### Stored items
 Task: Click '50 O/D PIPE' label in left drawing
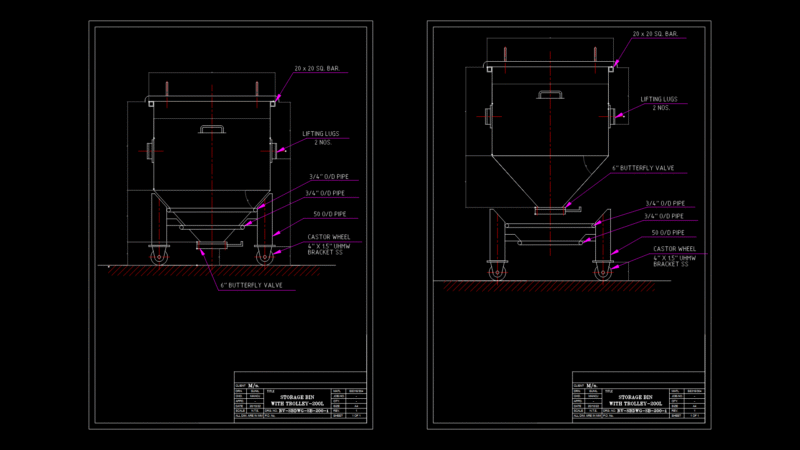pyautogui.click(x=330, y=214)
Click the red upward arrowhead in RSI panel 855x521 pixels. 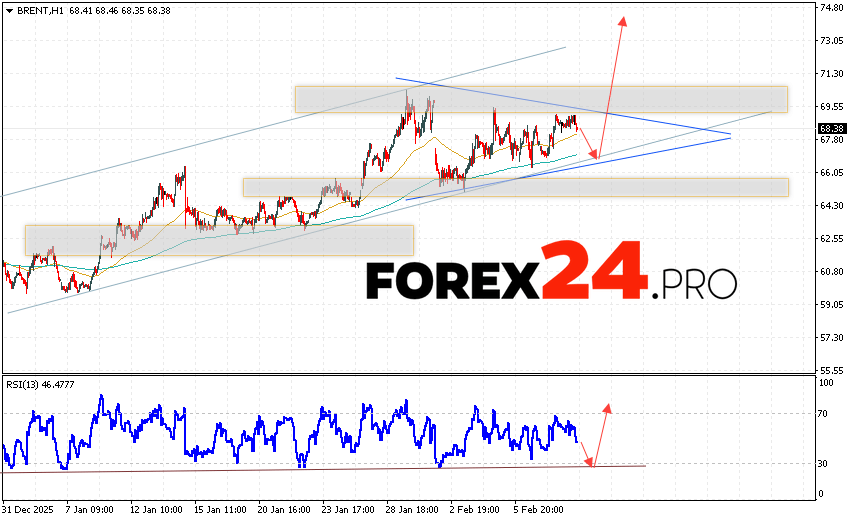click(606, 407)
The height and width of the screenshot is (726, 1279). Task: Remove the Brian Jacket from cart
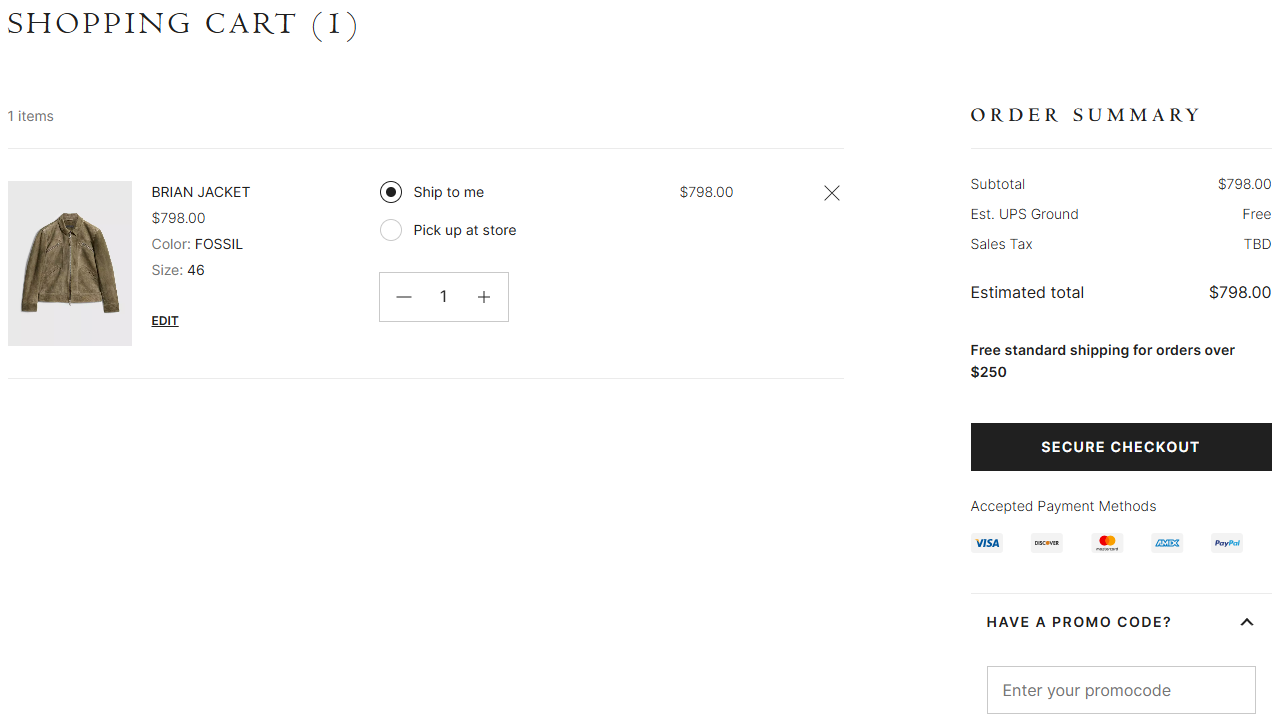(831, 192)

### What to produce
Extract, word for word, every line from the one containing "The height and" to the end of the data above, both ends included, and leave out the pictures.

### Response to the exercise
The height and width of the screenshot is (726, 1279). Task: Remove the Brian Jacket from cart
(831, 192)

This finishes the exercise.